The Mathematics of ECE

Probabilities - Estimation

Wednesday, September 08, 2021

Probabilities: roadmap

  • Last time: review of foundations and concentration of measure
    • Key concepts: Conditional distributions, conditional expectation
    • Key results: Chebyshev, Hoeffing
    • Useful in signal processing, information theory, machine learning
  • Today: estimation - given \(y\) what is \(x\)??
    • Key concepts: conditional expectation, minimum mean square estimation
    • Key result: orthogonality principle
    • Useful in signal processing, robotics, machine learning

Estimation

  • Assume that \(x\in\bbR^p\) and \(y\in\bbR^q\) are dependent random vectors with known \(p_{xy}\)
    • cardinal sin: we are using lowercase for random vectors
    • This is very typical in controls and robotics
  • Objective: estimate \(x\) from \(y\)
    • Think \(y=x+\text{noise}\), a sensor measurement
    • We want to form \(\hat{x}=h(y)\) with some estimator \(h:\bbR^q\to\bbR^p\)
    • We need a measure of performance
  • The least mean square (LMS) estimator \(h^*\) is \[ h^*=\argmin_h\underbrace{\E{(x-h(y))(x-h(y))^\intercal}}_{\text{matrix}} \] in the sense that \(\forall h\) \(\forall a\in\bbR\) \(a^\intercal P(h) a \geq a^\intercal P(h^*) a\). \(\hat{x}\eqdef h^*(y)\) is called the minimum mean square estimate (MMSE) of \(x\) given y.
  • Make sure you understand where the matrices and vectors are!

LMS solution

  • The LMS estimate of \(x\) given \(y\) is \(\hat{x}=\E{x|y}\).
  • This is nice, it looks simpleā€¦ but we need to know \(p_{xy}\)

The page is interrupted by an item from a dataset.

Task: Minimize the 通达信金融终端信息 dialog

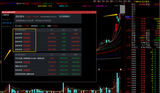Action: pos(91,12)
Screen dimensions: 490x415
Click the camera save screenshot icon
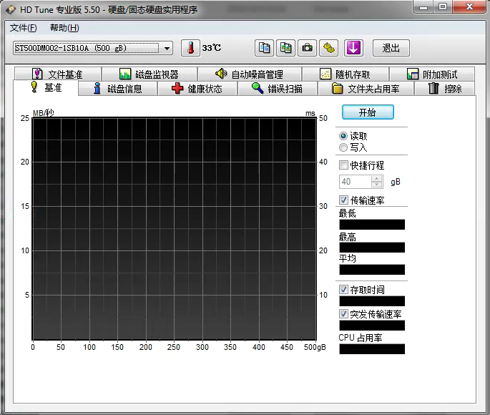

  • That could be hard in practice

  • Consider jointly distributed real-valued zero mean Gaussian random vectors \(x\) and \(y\) with non singular covariance matrix \[ R\eqdef\mat{cc}{R_x&R_{xy}\\R_{yx}&R_y}\text{ where } R_x\eqdef\E{xx^\intercal}, R_y\eqdef\E{yy^\intercal}, R_{xy}=R_{yx}^\intercal\eqdef\E{xy^\intercal} \] The MMSE is \(\hat{x} = R_{xy}R_y^{-1}y\) and is linear

Linear least mean square estimate

  • For simplicity, we might want to restrict ourselves to linear estimates of the form \(\hat{x}\eqdef K_0 y\).

  • Assume \(x\in\bbR^n\) \(y\in\bbR^p\) are zero mean random variables. The LLMS estimate of \(x\) given \(y\) is of the form \(\hat{x}=K_0y\) with \(K_0\) solution for the normal equation \[ K_0R_y = R_{xy}\text{ where }R_y = \E{yy^\intercal}, R_xy=\E{xy^\intercal} \] The corresponding error covariance matrix is \(P(K_0)=R_x-K_0R_{yx}\)
  • If \(R_y>0\), we have \(K_0=R_{xy}R_y^{-1}\)

  • We only need to know second order statistics of \(x\) and \(y\)

  • Question: how do we deal with non-zero mean?

Geometric view

  • The LMS solution is such that \(K_0R_y = R_{xy}\), equivalently \[ \E{(x-K_0y)y^\intercal} = 0 \]

  • This could be viewed as an orthogonality condition (linear algebra!!!!)

  • For centered (zero-mean) random variables, define \(\dotp{x}{y}\eqdef{\E{xy^\intercal}}\)

    • This is linear
    • This is symmetric
    • This is positive
  • The LLMS estimate of \(x\) given \(y\) is characterized by the fact that the error \(\tilde{x}\eqdef x-\hat{x}\) is orthogonal (uncorrelated) to the observation \(y\). Equivalently, the LLMS estimate is the projection of \(x\) onto the linear space spanned by \(y\).